*** Data listing ***

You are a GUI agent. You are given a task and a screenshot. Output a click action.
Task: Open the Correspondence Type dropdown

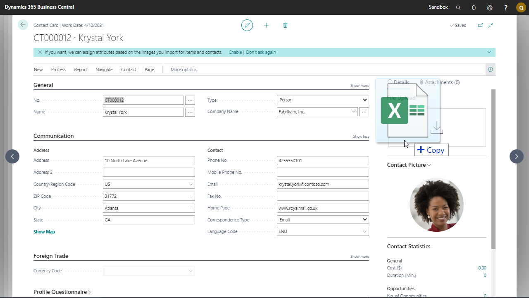322,220
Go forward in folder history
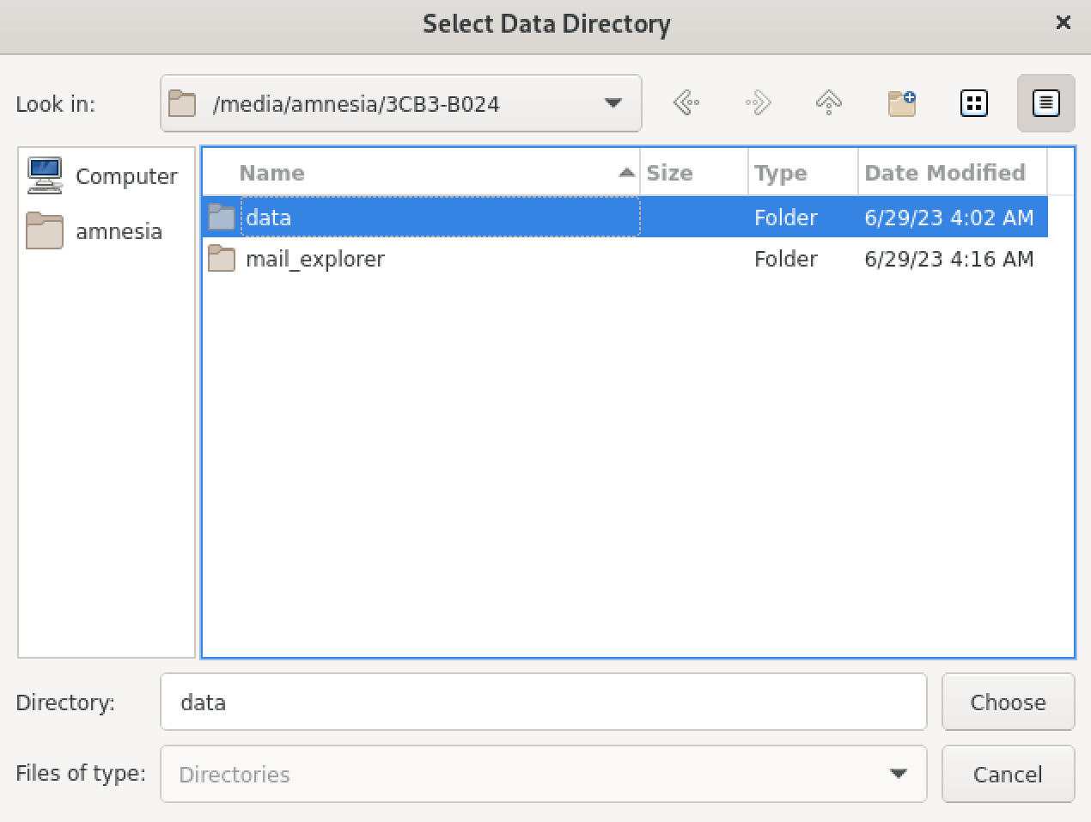 pyautogui.click(x=757, y=102)
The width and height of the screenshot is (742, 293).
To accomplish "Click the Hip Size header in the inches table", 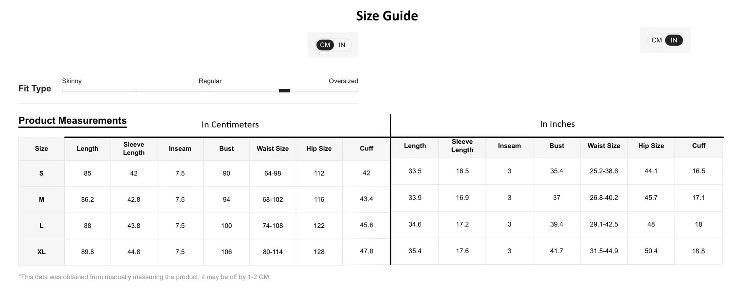I will (x=651, y=146).
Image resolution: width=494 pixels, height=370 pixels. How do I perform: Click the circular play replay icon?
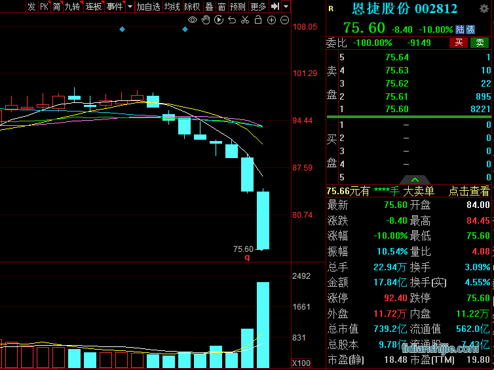(x=219, y=20)
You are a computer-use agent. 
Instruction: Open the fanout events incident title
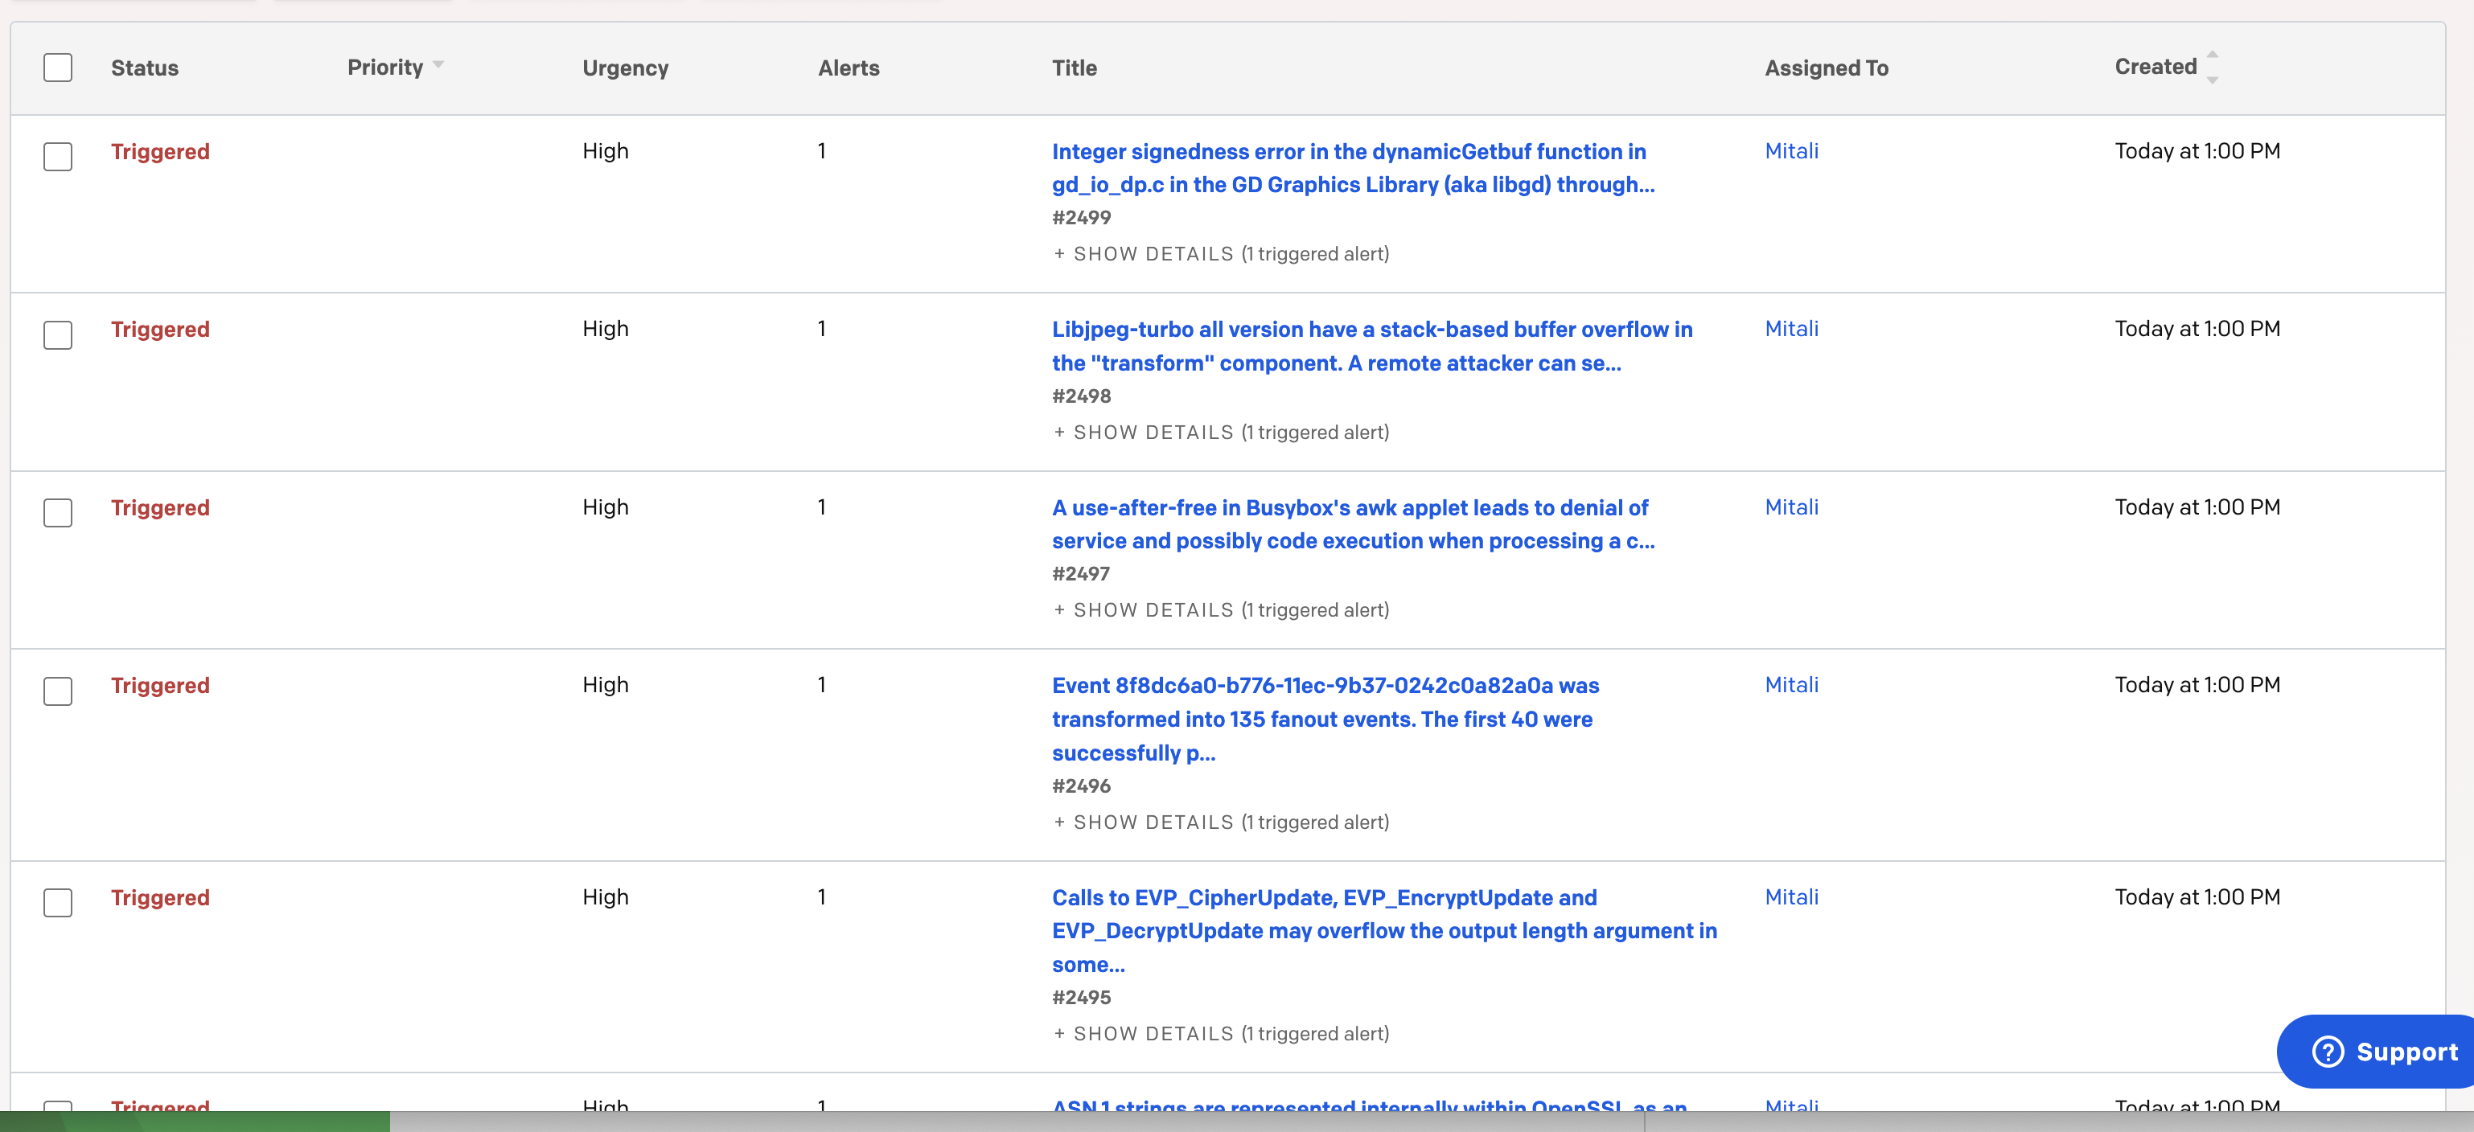[1325, 719]
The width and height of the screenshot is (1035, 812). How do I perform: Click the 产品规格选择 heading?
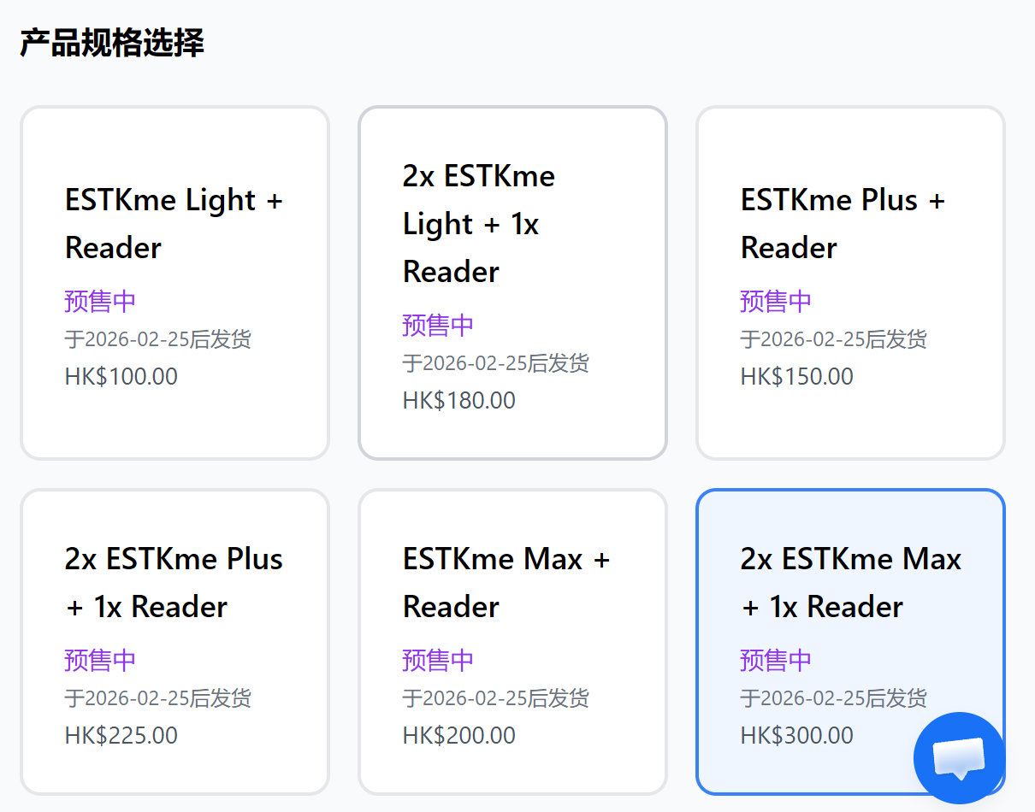pos(112,43)

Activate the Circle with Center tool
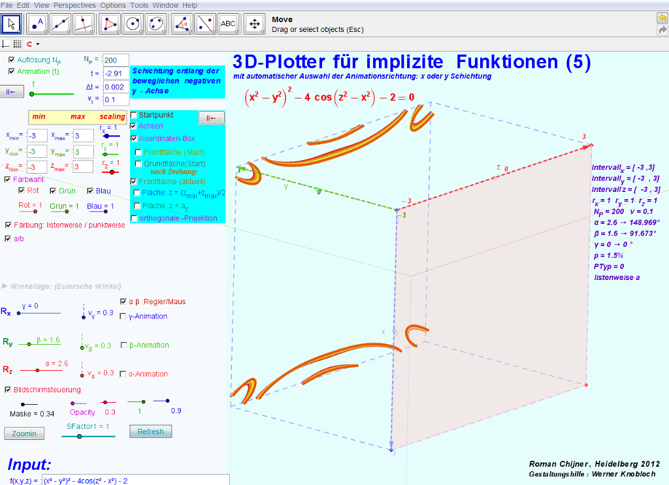point(134,24)
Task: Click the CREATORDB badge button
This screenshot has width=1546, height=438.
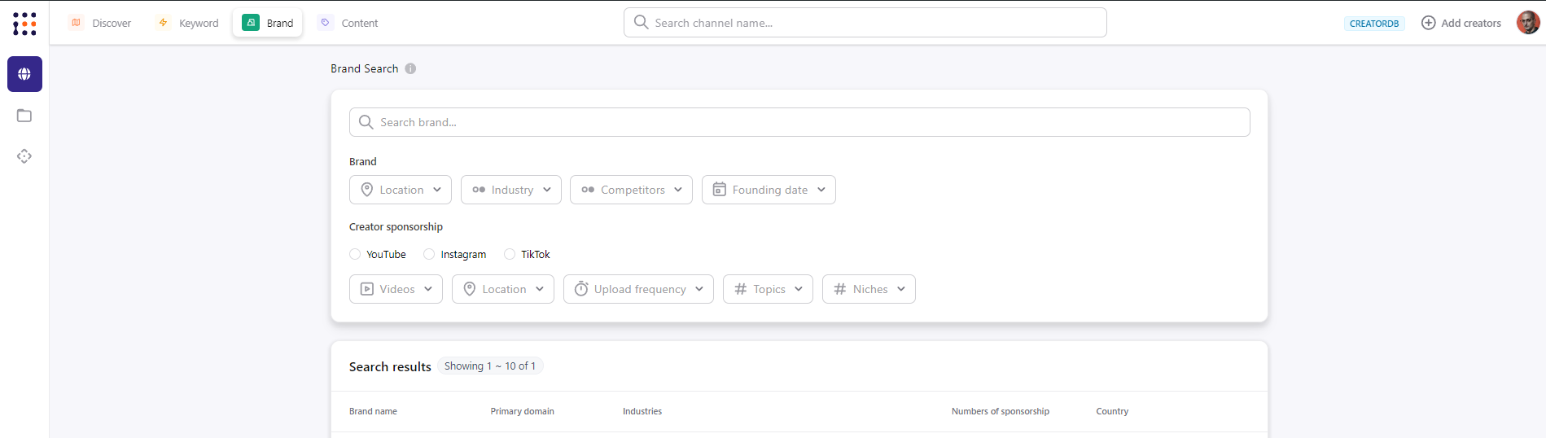Action: pos(1374,24)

*** End of Data listing ***

Pick out and copy the lines of the material that include the word "agent".

You are a GUI agent. You are given a task and a screenshot. Output a click action.
You are a computer-use agent. 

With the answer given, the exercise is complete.